#### Task statement
All lines in the records that carry the string "computer" are to be shown.

#### Task input
------------
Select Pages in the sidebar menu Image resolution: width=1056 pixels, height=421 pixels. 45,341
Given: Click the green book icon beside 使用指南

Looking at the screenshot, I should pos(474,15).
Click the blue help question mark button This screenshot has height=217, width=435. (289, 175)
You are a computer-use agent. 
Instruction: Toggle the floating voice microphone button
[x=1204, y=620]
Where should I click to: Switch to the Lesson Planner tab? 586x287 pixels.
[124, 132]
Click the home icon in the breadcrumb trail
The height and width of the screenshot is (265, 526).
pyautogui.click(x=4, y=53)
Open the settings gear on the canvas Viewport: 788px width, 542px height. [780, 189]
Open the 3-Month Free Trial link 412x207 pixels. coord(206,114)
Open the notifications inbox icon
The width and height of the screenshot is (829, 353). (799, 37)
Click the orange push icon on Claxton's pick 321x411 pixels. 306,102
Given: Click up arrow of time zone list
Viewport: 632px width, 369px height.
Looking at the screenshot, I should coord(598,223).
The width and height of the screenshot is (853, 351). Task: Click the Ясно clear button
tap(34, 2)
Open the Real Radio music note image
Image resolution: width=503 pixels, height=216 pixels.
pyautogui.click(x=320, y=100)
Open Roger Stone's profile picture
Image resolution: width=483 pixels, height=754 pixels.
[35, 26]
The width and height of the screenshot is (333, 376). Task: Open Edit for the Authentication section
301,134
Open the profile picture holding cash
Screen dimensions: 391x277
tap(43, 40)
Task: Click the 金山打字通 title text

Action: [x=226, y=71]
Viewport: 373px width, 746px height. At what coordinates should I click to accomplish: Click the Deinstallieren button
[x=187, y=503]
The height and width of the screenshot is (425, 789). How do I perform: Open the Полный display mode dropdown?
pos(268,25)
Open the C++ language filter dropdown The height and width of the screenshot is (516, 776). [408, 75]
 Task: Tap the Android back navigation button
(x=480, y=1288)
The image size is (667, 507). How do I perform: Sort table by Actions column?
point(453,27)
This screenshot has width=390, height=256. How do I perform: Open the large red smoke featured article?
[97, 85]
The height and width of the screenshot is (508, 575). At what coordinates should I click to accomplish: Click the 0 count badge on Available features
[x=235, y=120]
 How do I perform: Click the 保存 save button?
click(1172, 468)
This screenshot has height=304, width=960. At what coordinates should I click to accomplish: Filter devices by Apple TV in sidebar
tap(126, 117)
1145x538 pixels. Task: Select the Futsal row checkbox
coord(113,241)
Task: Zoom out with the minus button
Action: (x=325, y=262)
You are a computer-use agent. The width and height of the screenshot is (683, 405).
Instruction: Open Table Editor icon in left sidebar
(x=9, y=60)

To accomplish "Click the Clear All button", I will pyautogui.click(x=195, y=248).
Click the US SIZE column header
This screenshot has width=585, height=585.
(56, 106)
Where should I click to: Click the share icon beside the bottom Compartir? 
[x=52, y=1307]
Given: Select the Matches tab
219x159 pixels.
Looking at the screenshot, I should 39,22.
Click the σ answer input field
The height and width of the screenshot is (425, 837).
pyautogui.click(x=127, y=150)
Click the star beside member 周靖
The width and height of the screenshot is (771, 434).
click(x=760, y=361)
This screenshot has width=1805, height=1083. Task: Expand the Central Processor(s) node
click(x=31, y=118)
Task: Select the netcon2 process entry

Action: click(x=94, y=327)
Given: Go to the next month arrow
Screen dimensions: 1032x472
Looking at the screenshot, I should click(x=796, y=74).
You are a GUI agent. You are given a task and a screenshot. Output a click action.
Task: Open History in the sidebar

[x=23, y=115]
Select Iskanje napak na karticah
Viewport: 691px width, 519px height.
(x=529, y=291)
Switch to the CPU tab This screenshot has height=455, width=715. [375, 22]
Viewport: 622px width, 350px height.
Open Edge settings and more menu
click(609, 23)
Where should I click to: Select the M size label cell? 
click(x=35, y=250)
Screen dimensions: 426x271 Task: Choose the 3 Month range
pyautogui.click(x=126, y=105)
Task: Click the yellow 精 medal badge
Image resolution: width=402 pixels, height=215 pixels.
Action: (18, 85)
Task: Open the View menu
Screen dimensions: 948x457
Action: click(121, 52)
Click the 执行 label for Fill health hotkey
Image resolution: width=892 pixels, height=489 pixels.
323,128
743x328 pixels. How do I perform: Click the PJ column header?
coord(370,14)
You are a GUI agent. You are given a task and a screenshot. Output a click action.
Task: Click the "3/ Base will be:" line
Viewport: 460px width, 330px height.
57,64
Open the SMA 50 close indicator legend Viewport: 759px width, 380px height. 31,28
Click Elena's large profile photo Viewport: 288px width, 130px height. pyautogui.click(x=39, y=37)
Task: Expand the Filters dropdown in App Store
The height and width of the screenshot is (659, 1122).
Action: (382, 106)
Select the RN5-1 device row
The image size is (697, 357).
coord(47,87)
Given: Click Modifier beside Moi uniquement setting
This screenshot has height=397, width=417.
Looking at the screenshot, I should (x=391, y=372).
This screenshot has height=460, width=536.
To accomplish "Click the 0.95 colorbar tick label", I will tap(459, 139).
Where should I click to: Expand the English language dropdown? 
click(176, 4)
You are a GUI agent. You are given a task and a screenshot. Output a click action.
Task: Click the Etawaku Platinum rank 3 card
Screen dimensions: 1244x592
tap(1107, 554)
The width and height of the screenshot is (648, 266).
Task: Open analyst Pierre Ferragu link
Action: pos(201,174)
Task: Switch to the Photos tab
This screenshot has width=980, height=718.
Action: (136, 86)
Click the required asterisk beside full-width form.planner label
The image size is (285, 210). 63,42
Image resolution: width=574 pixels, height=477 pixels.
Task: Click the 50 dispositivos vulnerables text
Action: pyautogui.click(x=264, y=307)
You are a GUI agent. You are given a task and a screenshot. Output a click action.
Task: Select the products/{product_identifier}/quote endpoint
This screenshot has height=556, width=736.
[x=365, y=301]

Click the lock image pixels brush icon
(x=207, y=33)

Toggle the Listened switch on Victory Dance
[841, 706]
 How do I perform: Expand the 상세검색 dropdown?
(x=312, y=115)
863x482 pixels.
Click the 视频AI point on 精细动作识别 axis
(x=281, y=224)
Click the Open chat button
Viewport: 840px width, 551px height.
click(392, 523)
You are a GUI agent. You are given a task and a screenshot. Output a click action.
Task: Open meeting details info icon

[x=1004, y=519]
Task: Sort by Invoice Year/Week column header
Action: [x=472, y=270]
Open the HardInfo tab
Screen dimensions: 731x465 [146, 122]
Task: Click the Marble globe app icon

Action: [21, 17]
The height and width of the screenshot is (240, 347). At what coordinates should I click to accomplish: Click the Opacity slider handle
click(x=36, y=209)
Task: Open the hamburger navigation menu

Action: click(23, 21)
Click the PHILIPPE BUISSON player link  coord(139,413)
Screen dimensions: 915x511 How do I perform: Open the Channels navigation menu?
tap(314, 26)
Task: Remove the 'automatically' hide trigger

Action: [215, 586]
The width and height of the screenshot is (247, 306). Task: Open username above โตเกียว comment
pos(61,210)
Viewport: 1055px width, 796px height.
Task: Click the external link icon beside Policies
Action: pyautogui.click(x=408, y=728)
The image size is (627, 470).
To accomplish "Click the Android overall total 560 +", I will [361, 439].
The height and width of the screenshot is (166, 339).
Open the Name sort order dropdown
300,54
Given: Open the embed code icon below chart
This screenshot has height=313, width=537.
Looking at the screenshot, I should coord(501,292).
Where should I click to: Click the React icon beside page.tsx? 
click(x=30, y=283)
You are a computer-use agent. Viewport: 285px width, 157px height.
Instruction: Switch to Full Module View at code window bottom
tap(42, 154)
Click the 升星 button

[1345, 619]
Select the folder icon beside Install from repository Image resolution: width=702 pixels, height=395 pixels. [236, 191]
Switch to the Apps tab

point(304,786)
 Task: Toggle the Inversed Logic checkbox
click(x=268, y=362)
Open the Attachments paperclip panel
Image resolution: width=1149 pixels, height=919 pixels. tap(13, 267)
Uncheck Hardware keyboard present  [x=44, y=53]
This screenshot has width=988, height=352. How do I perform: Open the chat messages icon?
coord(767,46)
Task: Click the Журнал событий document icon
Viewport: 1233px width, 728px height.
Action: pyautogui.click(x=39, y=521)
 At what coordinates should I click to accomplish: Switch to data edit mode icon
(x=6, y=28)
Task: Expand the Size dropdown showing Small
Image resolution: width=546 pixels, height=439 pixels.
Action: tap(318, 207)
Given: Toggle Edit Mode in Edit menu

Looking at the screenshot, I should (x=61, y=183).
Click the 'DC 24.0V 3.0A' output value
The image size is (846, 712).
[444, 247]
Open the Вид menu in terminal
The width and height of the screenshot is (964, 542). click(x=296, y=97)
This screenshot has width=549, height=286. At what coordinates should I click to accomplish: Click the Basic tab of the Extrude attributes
------------
#### Result below
You are a computer-use agent. 
You are a computer-use agent. The width and height of the screenshot is (683, 405).
You are a computer-use agent. Viewport: 285px width, 157px height.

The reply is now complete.